TUNIS/RABAT (Reuters) - Forces loyal to Muammar Gaddafi renewed the bombardment of Misrata on Tuesday, causing a number of casualties, an Amnesty International researcher in the besieged Libyan city said.
Despite the shelling, a resident who backs rebels fighting against better-equipped government troops said the insurgents made “big gains” and their enemies suffered significant losses. The claim could not be independently verified.
Libya’s third-largest city, the insurgents’ last major stronghold in the west of the North African country, has been under siege for more than seven weeks.
Rebels and residents say pro-Gaddafi forces have pounded Misrata heavily in recent days, firing rockets and mortars at insurgent positions and also hitting residential areas.
“They were shelling very close by, in the area slightly to the northwest of the center. I just left the hospital, there were casualties coming in,” Amnesty researcher Donatella Rovera, who came to Misrata late last week, said by phone.
“These are the areas which are, for now, in the hands of the opposition and they are being shelled by Gaddafi forces,” she told Reuters. “The city center is the front line.”
Rebel spokesmen, citing hospital records, say hundreds of people have been killed in Misrata during the siege.
Aid groups say conditions are worsening in the city of 300,000, with a lack of food, medicines and other basic items.
International humanitarian organizations have started evacuating trapped civilians by boat from its rebel-held port.
“There is no electricity.

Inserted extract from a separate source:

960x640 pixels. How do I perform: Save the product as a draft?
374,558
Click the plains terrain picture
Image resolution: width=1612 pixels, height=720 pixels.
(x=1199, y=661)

The town is functioning on generators,” Rovera said. “The supply of water has now been cut off for weeks. They’ve gone back to using old wells.”
In Geneva, the U.N. Children’s Fund (UNICEF) said at least 20 children have been killed in weeks of fighting in Misrata.
Libyan officials say they are fighting militia with ties to al Qaeda bent on destroying the country, and deny government troops are shelling Misrata and its civilians.
“There are just pockets of violence attacking the armed forces from time to time and then the armed forces have to respond to those attacks, “Deputy Foreign Minister Khaled Kaim told reporters in Tripoli.
The Misrata resident said five rebels were killed in the day’s fighting but the pro-Gaddafi forces “suffered heavy losses,” both in the number of dead and those who surrendered.
“There were big gains for the rebels today,” he said. “The rebels celebrated their gains today by driving cars through the city, waving their guns out of the windows and honking.”
Unlike eastern Libya, where rebels control many coastal cities, most of the west remains firmly under Gaddafi’s control.
A rebel spokesman in the western city of Zawiyah, which insurgents held for several weeks after the uprising against Gaddafi erupted in mid-February, said they were now using guerrilla tactics there.
“Groups, each comprising between 15 and 20 rebels, keep ambushing Gaddafi forces ... We have managed to kill dozens of them,” the rebel who called himself Mohamed said by phone.
“Since they took control of the city, they have arrested thousands, mostly young men on the slightest suspicion of sympathy for the rebels,” Mohamed said.